Last Updated: Wednesday - 01/05/2011
October 8, 2001
Spirituality key to health care
Theologian urges 'dialogue' among patients, health care practitioners
WESTERN CATHOLIC REPORTER
EDMONTON — Health care practitioners, administrators and patients must deepen their dialogue about the interaction between health care and spirituality, says a Catholic theologian from Chicago.
John Shea says the interest in the spiritual continues to grow and hospitals must develop a culture that nurtures and develops spirituality.
In a hospital, the spiritual coexists with multiple other interests but is not subservient to any of them; it's a companion, he said.
"If a health care organization is encouraging these spiritual interests, it must have policies and structures that are friendly to the spiritual," he said. It must also extend its spiritual openness to all employees and associates.
Shea, advocate health care senior scholar in residence at Park Ridge Centre for the Study of Health, Faith and Ethics and a professor at Loyola University in Chicago, was the guest speaker at the 58th annual convention of the Catholic Health Care Association of Alberta and Affiliates.

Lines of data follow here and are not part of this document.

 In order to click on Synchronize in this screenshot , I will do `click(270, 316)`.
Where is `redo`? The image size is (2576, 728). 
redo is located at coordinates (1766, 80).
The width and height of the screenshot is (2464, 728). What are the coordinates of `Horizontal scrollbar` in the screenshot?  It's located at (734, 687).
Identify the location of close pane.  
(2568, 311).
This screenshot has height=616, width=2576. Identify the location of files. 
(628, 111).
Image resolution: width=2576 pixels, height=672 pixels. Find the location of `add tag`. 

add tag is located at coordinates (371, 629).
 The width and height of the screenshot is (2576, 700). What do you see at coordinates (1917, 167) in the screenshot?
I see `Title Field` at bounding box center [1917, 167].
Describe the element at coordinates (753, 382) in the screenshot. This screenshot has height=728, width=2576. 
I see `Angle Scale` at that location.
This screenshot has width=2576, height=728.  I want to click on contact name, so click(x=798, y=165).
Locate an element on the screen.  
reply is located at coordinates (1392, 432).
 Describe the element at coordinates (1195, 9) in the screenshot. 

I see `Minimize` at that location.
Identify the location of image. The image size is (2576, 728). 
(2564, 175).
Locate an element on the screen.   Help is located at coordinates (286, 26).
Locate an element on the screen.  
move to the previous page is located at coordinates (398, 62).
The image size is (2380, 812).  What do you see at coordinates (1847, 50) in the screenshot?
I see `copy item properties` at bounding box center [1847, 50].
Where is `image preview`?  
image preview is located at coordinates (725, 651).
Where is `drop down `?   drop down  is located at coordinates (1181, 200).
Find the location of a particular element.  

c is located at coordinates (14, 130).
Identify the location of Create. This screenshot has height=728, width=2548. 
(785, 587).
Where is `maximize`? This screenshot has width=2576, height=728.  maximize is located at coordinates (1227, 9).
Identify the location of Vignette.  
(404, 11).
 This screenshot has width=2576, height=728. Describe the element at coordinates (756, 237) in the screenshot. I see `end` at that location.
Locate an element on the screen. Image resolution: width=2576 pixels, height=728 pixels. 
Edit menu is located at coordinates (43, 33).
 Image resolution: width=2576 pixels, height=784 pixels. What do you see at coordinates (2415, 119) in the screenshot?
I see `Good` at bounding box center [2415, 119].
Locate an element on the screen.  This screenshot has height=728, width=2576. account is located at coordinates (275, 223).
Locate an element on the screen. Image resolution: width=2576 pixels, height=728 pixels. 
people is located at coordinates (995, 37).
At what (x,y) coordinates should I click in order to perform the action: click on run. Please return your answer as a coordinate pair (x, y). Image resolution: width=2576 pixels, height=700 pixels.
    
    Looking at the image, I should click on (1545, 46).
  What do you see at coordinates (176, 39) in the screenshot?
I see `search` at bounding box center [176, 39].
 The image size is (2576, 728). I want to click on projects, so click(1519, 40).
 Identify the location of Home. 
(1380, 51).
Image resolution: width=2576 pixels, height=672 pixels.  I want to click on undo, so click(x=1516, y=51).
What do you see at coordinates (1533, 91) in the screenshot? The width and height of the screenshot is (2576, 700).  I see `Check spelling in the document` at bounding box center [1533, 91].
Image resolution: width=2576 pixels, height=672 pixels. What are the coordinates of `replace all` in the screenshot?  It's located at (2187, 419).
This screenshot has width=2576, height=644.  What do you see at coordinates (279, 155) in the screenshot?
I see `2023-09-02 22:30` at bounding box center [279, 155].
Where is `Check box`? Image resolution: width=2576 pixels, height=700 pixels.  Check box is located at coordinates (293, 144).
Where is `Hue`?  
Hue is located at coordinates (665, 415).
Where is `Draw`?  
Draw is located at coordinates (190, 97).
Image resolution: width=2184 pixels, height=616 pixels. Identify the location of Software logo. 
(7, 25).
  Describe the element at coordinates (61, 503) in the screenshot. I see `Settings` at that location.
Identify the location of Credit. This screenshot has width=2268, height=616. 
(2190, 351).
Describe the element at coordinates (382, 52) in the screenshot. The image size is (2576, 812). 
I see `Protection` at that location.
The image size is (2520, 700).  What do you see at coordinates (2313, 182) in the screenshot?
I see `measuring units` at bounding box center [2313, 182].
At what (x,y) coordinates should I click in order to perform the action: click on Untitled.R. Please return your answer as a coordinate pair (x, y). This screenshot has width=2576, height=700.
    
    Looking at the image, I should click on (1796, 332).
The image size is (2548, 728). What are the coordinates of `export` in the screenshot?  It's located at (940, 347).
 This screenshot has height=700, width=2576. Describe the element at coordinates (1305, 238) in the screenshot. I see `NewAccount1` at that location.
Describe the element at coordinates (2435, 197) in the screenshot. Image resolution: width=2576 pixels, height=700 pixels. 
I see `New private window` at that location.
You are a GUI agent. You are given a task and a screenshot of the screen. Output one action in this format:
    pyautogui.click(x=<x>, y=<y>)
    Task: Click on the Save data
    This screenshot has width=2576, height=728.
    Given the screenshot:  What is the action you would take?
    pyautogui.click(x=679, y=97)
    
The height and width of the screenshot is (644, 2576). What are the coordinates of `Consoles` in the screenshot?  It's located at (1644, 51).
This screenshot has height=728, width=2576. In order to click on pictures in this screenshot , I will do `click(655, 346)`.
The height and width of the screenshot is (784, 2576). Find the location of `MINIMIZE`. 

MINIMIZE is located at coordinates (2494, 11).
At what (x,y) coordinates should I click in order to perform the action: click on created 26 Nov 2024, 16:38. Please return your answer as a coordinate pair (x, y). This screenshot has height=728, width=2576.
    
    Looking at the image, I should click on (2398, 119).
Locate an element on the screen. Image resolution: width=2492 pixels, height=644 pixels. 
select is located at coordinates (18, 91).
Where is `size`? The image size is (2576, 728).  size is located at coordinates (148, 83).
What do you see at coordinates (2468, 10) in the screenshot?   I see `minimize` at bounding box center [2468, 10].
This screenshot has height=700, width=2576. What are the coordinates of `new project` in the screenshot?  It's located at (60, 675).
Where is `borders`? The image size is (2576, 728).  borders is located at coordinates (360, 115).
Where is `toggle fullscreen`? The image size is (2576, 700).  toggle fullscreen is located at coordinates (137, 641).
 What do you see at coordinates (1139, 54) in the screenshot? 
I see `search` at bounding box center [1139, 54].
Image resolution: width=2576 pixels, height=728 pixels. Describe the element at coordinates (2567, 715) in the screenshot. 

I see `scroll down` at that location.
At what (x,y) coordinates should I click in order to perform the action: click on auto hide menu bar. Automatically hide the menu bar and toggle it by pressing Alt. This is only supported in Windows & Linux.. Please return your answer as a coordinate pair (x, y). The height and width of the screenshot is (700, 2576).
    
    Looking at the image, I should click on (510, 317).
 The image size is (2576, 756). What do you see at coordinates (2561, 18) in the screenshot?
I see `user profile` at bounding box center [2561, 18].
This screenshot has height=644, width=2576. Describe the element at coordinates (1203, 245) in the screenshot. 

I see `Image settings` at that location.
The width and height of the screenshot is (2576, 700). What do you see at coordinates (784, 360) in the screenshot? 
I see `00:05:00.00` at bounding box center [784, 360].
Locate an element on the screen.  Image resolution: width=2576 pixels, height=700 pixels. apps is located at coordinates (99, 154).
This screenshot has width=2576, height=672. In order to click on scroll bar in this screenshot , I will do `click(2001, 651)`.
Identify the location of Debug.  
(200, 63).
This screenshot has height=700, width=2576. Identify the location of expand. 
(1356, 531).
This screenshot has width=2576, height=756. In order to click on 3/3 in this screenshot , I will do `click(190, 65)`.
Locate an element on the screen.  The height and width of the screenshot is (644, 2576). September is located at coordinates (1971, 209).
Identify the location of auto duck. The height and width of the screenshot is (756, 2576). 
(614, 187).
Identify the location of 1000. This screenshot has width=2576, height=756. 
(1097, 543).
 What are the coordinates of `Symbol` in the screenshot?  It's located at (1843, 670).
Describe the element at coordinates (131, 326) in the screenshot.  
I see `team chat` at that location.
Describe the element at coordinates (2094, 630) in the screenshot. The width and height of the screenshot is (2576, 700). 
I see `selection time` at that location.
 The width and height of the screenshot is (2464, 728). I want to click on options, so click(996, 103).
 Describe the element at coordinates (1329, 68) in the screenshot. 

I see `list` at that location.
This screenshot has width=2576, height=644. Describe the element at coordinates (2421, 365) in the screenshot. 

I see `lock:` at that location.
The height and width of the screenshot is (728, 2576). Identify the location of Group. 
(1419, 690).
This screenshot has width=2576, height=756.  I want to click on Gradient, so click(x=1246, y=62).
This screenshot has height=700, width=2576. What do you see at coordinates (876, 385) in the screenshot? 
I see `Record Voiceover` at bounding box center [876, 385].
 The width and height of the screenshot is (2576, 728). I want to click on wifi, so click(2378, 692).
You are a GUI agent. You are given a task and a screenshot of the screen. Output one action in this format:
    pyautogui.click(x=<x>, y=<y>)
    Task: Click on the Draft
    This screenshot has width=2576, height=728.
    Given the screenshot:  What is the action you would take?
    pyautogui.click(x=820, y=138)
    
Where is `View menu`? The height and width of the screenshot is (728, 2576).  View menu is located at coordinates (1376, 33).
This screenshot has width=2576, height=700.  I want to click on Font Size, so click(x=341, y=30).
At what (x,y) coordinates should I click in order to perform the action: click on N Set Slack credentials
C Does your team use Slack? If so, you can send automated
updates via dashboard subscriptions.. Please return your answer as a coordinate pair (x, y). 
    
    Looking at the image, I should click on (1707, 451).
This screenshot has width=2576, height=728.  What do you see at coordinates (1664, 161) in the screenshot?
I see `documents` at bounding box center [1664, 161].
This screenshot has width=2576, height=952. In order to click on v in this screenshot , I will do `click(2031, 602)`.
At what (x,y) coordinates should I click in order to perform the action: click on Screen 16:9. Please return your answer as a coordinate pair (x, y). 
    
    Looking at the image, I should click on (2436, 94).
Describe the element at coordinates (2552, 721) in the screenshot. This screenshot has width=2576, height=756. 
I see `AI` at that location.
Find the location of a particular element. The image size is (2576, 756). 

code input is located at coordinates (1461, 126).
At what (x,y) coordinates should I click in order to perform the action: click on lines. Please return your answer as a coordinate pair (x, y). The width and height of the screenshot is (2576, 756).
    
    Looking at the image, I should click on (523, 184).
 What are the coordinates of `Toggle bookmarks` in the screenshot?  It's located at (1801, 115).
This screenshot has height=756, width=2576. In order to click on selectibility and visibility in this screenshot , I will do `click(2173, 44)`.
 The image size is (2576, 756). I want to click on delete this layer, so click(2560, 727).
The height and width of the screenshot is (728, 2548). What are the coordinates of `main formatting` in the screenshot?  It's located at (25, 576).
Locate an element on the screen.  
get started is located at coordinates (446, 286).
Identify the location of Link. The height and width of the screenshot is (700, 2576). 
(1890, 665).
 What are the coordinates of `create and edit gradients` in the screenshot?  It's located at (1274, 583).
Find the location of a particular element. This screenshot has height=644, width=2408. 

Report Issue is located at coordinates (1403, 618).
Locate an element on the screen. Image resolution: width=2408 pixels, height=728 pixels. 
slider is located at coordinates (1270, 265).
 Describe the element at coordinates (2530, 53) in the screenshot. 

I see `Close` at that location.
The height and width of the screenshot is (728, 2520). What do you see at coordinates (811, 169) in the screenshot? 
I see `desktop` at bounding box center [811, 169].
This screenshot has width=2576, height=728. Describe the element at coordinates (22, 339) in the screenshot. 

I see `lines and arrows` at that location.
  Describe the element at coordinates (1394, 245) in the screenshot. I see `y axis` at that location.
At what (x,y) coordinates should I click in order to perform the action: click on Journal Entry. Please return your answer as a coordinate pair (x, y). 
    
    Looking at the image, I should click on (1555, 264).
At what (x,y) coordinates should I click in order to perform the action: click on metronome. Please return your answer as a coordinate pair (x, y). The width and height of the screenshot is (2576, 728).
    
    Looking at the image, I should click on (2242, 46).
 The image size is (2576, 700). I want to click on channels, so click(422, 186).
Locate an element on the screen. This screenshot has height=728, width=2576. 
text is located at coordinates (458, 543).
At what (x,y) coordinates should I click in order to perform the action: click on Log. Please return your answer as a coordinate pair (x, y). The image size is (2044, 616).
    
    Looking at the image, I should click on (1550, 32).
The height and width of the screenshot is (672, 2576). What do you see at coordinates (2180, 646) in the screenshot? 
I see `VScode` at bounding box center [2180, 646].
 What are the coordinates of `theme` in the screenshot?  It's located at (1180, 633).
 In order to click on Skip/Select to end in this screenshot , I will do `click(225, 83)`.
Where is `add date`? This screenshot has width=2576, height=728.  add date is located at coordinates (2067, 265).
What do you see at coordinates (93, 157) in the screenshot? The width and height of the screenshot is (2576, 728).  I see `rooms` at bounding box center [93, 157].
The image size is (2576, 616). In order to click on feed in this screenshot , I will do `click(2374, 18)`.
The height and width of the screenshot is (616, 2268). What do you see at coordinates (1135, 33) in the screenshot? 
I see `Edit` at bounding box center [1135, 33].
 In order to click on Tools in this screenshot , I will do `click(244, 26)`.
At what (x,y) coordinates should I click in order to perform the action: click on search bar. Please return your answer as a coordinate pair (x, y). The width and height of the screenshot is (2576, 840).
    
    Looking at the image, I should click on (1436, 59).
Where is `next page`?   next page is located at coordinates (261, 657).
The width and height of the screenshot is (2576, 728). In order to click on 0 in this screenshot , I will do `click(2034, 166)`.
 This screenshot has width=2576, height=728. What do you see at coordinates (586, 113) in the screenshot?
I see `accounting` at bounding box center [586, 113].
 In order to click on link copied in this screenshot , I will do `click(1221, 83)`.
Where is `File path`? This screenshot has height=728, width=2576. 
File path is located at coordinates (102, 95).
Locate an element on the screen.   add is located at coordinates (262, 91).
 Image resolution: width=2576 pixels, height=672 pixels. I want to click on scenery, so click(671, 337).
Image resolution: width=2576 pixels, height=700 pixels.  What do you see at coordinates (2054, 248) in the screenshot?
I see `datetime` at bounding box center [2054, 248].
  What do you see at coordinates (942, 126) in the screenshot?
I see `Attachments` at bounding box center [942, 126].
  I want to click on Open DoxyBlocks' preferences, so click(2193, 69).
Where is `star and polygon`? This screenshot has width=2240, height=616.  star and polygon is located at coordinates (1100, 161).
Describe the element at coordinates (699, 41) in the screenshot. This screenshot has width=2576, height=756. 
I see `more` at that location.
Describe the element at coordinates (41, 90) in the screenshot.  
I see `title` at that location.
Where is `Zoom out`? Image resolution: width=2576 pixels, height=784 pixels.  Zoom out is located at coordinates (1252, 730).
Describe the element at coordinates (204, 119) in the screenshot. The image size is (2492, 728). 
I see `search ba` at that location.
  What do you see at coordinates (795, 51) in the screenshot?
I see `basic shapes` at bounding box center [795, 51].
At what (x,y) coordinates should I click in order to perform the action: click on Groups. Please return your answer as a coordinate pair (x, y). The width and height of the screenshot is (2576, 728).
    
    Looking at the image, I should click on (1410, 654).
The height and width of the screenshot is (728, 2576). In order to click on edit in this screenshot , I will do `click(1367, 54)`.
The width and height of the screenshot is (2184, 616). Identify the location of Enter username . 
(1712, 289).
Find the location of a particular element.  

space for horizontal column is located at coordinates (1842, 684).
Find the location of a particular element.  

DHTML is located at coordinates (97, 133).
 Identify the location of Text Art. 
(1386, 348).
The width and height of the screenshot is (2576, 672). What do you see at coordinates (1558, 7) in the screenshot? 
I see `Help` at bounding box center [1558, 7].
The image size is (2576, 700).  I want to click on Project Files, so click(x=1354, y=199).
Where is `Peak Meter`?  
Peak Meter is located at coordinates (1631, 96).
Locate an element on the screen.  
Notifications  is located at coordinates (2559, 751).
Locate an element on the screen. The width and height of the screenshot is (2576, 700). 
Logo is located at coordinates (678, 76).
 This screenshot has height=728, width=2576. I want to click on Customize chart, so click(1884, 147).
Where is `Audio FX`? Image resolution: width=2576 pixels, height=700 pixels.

Some 140 administrators and leaders of faith-based facilities from across the province attended the event at Delta Hotel Sept. 27-28.
Other convention speakers included the Rev. Don McLeod, who has served on the board of Calgary's Bethany Care Society, and Rebecca Davis-Mathias, a professor of Christian ethics at St. Joseph's University College.
Shea, the author of nine books on spirituality, including Spirituality and Health Care: Reaching Toward a Holistic Future, advocates patients, health care workers and hospital administrators deepen their dialogue about the interplay between spirituality and modern medicine.
Out of spirituality arises hope, he says. "Spirituality forces us to move into a deeper level of life to handle what is happening."
We are all "patients in waiting," contends the scholar. And being a patient pushes our awareness towards the spiritual.
"Sickness is a chaotic event on all levels, disturbing physical, psychological, social and spiritual equilibrium. Yet in many situations, the spiritual disturbance is an invitation to growth, a challenge to greater spiritual realization."
According to Shea, patients are interested in spirituality because it helps them deal with limits and loss and medical caregivers are interested in patient spirituality because they value holistic approaches and recognize that the spiritual may have beneficial effects on bodily and mental health.
Often, however, medical caregivers don't know how to access the spirit and end up wanting out.
What they want, Shea said, is a chance to develop their own spirituality in order to maintain their own sense of vocation.
"They want a vocational renewal that will happen in the middle of their work, in their relationships with staff and patients," he said. "The same situations that drain them can become the situations that inspire them."
He said a health care organization that is committed to delivering holistic care - a care that encompasses the physical, mental and spiritual aspects of being human - should also be interested in the physical, mental, social and spiritual health of its employees.
"It would be contradictory to try to deliver spiritual care in a spiritually uncaring environment, to try to give to others what has not being given to you."
In and of itself an organization cannot create people's spiritual beliefs and spiritual sensitivity. "But it can be supportive of the resources that a person brings to work," Shea says. "It can cultivate and elicit the spiritual consciousness that is already there."
The theologian also spoke of the need for a "working knowledge" of the spiritual that provides direction for development.
"Attending to the spiritual entails going to the soul space, opening both the eye that looks into the Spirit and the eye that looks into the world, and learning how to receive and give Spirit," he wrote in his book Spirituality and Health Care.
As Shea sees it, people in touch with the spiritual are "more excellent" in every way. "They embody the values that are essential to medicine and healing in an easy and creative way, a way appropriate to the gracefulness of the spiritual."